Il y a longtemps, dans trois royaumes, se déroulent des contes extraordinaires. Le Roi de Selvascura part chasser un monstre marin pour en ramener le coeur ; en effet, un rebouteux lui a assuré que son épouse stérile enfantera après avoir dévoré la viscère. Le Roi de Roccaforte, un infatigable débauché, s'éprend d'une teinturière recluse après avoir entendue sa seule voix : il ignore qu'il s'agit en fait d'un vieille laide... Le Roi d'Altomonte se prend d'une fascination déraisonnable pour une puce, à tel point qu'il néglige ses responsabilités et l'éducation de sa fille...
S'inspirant des contes napolitains de Giambattista Basile, écrivain du XVIème siècle, Matteo Garrone choisit de mettre les pieds dans un domaine lui étant alors étranger : celui du fantastique. Comme dans son "Gomorra" (au tout autre sujet), le film relate plusieurs histoires en les entremêlant et en les connectant discrètement. Ayant la main lourde sur le gore et l'érotisme, "Tale of Tales" n'est pas pour les enfants et rappelle en ce sens les films de la trilogie de la Vie de Pasolini, transpositions de contes venus de classiques de la littérature ancienne (Le décaméron, Les contes de Canterbury, Les 1001 nuits).
Objectif ambitieux, film à gros budget, avec effets spéciaux, distributions d'acteurs internationaux... Et pourtant, le résultat est bien raté.
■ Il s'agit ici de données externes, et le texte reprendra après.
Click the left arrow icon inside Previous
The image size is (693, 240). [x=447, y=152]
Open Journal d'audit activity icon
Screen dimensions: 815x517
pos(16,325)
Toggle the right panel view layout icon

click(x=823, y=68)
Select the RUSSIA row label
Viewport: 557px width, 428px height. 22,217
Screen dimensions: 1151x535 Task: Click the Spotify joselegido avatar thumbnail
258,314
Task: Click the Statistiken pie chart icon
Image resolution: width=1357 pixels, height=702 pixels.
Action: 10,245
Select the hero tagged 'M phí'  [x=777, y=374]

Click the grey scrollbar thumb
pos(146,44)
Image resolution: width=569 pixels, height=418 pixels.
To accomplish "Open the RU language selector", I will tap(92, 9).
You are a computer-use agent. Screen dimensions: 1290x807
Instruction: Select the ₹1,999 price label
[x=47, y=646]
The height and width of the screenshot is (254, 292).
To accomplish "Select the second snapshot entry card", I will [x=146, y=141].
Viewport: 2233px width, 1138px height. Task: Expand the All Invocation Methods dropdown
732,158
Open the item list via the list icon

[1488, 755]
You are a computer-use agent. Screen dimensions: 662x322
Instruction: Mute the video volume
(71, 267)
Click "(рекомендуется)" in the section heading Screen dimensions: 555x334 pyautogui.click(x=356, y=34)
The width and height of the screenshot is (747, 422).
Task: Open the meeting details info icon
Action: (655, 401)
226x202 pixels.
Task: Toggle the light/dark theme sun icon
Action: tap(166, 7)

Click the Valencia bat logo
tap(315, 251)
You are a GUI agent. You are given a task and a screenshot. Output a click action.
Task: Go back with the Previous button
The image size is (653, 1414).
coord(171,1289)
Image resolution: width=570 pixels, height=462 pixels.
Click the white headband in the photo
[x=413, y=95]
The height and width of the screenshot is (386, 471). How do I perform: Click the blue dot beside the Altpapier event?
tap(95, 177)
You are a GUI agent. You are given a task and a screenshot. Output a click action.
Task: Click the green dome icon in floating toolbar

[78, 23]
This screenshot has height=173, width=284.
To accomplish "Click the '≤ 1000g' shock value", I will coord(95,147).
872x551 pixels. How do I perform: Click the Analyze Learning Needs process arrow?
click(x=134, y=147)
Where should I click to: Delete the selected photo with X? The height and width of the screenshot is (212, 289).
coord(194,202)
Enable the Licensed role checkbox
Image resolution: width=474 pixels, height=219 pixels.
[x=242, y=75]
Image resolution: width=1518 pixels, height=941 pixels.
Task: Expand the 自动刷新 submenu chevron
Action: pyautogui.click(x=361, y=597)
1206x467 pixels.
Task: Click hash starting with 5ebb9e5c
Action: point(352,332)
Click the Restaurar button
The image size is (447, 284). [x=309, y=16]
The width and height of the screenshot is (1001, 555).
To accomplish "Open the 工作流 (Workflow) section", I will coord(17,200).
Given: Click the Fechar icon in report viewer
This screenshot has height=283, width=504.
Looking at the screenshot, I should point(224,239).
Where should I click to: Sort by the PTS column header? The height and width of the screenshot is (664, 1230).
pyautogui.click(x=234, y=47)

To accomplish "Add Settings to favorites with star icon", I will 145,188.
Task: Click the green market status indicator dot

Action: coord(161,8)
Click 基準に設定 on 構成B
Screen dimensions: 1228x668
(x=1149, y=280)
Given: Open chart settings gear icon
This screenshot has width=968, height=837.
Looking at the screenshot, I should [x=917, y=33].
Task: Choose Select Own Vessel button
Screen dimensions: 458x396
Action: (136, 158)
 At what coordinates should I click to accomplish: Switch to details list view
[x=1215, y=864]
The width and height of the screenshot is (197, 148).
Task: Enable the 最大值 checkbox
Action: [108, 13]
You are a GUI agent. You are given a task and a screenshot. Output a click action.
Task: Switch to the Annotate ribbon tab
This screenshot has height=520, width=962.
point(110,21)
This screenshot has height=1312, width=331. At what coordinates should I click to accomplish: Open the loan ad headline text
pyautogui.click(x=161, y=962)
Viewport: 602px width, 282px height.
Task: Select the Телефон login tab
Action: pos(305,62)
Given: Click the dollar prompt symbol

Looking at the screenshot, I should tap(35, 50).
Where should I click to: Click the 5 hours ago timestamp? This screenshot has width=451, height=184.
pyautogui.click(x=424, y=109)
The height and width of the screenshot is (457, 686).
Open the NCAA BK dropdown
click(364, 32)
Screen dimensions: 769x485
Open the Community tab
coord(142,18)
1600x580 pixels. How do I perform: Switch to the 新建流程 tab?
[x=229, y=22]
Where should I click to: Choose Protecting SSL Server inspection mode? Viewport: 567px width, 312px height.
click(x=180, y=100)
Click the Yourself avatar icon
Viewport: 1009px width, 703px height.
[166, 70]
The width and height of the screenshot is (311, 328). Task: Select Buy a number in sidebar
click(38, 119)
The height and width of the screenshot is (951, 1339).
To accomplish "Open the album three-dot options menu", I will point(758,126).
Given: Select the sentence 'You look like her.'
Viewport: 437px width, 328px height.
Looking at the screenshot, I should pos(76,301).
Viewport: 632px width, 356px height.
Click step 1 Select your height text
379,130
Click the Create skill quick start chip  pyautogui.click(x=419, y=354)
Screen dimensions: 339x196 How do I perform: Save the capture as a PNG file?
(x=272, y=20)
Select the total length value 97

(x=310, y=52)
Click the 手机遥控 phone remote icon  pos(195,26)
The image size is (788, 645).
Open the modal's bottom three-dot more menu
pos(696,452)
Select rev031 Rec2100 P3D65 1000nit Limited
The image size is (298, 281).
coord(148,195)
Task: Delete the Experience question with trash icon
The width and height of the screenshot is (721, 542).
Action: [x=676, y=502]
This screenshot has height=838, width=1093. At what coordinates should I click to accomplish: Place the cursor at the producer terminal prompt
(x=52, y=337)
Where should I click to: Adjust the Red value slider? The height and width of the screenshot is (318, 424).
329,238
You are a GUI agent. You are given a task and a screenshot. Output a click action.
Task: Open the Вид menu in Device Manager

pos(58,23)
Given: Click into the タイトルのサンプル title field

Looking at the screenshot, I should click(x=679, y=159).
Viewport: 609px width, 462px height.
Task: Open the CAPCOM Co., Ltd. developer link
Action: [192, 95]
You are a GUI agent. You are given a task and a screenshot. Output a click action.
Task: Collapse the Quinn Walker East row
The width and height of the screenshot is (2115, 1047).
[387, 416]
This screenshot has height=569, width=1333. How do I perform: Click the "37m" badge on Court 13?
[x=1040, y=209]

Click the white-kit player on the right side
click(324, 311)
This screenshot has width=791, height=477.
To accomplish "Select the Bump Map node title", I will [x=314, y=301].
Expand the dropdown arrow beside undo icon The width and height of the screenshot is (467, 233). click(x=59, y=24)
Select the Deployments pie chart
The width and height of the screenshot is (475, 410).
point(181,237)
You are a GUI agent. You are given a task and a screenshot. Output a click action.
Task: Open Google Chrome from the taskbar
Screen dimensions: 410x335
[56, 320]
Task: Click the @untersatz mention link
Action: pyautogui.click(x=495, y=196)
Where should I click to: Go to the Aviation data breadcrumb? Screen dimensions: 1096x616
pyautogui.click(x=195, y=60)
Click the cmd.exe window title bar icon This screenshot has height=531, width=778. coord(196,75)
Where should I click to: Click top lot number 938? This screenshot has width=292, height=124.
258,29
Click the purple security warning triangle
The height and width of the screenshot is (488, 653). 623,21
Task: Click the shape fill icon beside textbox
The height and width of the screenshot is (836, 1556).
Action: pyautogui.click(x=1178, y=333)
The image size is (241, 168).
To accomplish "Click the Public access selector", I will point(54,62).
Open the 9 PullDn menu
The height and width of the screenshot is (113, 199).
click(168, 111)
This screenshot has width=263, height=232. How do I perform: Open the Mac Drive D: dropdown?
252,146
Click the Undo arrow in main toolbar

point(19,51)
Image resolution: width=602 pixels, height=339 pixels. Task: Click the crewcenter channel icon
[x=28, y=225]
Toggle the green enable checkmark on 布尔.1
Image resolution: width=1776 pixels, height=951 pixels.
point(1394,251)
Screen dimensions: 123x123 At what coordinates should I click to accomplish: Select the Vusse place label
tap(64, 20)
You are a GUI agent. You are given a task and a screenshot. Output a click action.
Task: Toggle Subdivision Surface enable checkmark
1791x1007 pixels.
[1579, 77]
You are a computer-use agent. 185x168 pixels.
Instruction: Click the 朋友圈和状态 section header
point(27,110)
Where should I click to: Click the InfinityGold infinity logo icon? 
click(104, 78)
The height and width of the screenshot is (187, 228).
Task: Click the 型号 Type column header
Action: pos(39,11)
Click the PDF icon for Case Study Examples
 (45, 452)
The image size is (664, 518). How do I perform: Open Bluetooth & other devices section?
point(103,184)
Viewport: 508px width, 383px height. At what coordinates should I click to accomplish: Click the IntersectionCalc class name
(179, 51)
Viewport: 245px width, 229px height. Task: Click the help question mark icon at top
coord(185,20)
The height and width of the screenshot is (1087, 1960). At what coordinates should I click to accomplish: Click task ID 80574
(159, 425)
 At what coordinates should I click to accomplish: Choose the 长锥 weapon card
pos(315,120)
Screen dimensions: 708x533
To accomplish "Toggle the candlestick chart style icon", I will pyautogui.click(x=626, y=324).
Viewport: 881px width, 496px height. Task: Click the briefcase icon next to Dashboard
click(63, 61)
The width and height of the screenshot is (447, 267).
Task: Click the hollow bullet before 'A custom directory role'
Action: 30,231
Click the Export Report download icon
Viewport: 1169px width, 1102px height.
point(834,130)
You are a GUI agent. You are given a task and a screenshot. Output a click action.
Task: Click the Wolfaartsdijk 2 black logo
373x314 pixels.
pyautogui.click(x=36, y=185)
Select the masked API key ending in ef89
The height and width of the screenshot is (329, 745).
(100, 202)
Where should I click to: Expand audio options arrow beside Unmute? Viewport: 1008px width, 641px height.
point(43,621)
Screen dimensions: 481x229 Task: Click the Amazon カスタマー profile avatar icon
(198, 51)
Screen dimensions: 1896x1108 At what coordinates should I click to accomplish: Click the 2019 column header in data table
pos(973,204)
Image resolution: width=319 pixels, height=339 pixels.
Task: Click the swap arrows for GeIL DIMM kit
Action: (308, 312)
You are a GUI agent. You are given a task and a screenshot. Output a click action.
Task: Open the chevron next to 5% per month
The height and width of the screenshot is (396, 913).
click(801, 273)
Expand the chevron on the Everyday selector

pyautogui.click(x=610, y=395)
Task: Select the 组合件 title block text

Ces décors foisonnant et ces forêts profondes rappellent "Les frères Grimm" de Terry Gilliam, un combat sous-marin primitif renvoie au souvenir de Karel Zeman ou Georges Méliès, certains des contes les plus cruels et les plus sensuels peuvent évoquer "La compagnie des loups"... Bref beaucoup de souvenirs du cinéma merveilleux sont évoqués. Mais souvent en vain.
La faute à mon sens à un manque de contexte, avec ces royaumes italo-hispanisants, peu définis, ses personnages sortis de nulle part dont on ignore tout (les deux vieilles teinturières), ces alternances parfois confuses entre les histoires. La photo ultra-lumineuse, le scope plat, donnent une apparence lisse et sans personnalité à cet univers. Les costumes semblent sortir tout droit de l'atelier, les effets spéciaux de maquillage pourtant soignés affichent alors des textures très plastifiées... Le travail artistique est certes évident, mais il aboutit à un résultat discutable, à une ambiance néo-renaissante flirtant avec le kitsch (le dernier plan du film illustre à mon sens particulièrement ce défaut de style).
Bref, j'ai eu bien du mal à rentrer dans "Tale of tales", et si je suis parvenu à me laisser emporter au bout d'un long moment, c'est pour mieux être déçu par les fins de ce métrage : l'histoire de la reine de Selvascura a un dénouement confus, celle du roi de Roccaforte n'en a pas vraiment, seul le troisième conte a une fin se tenant.
Bref, Matteo Garrone se rate bien avec son "Tale of tales", reçu dans l'indifférence à sa sortie en salles et à sa présentation à Cannes, pour de bonnes raisons à mon avis. Film au propos et aux intentions peu claires (à part "faire des contes de fées pour adultes"), écriture sans épaisseur, cinéma sans émotion. Je ne peux que rejoindre la critique de Christophe sur le site. Et encore, je le trouve bien modéré !
http://www.devildead.com/indexfilm.php3 ... des-contes
Vu sur ciné + replay copie 2.35 SD 16/9, VM anglaise stéréo STF.